§ EXERCISE REQUIREMENTS
Select every line in the entries below that contains the word "field", and copy each of those lines.

§ ENTRIES SUPPLIED
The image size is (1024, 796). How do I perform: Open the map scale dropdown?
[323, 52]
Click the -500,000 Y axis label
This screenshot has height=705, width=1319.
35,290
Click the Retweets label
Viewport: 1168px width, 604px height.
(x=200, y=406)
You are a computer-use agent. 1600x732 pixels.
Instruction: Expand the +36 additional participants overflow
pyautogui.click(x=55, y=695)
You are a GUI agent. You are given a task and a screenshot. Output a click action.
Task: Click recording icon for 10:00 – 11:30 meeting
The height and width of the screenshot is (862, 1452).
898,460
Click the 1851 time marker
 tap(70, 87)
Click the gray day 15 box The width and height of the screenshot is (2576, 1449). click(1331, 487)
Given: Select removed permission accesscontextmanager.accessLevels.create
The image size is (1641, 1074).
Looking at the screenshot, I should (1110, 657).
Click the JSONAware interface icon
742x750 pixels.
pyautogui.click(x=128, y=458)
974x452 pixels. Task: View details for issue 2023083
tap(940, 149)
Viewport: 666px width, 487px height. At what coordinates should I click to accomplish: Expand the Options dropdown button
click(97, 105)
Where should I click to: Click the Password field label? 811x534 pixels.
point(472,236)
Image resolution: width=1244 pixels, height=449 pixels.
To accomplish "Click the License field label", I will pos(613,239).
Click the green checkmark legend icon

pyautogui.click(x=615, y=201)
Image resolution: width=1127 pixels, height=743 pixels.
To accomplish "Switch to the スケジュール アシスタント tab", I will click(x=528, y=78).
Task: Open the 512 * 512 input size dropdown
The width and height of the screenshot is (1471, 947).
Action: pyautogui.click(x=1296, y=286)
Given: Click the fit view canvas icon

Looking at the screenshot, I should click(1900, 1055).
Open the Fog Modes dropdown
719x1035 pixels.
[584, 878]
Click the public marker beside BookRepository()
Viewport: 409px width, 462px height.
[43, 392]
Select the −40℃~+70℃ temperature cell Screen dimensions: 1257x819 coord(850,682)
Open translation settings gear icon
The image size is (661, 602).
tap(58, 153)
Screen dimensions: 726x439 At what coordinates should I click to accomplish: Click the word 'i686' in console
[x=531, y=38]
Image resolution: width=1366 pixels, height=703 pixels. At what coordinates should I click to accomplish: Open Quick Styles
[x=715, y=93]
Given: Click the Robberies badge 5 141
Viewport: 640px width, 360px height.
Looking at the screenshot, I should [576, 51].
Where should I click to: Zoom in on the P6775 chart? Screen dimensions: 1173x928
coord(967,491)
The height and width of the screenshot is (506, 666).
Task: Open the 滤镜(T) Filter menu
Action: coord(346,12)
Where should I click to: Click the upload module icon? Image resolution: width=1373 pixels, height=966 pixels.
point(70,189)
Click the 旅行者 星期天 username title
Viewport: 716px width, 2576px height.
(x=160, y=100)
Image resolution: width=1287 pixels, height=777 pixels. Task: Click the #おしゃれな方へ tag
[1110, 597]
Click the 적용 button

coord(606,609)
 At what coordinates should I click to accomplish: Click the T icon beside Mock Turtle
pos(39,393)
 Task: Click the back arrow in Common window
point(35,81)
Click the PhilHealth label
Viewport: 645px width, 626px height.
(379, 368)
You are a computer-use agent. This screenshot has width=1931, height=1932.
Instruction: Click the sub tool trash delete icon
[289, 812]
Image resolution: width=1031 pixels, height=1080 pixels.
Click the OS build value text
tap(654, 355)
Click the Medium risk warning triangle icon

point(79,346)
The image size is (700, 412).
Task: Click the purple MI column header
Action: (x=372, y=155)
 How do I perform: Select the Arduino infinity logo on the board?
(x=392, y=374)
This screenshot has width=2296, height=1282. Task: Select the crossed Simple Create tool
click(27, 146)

§ ANSWER FOR THIS EXERCISE
Where should I click to: Click the Password field label? 811x534 pixels.
To accomplish "Click the License field label", I will pos(613,239).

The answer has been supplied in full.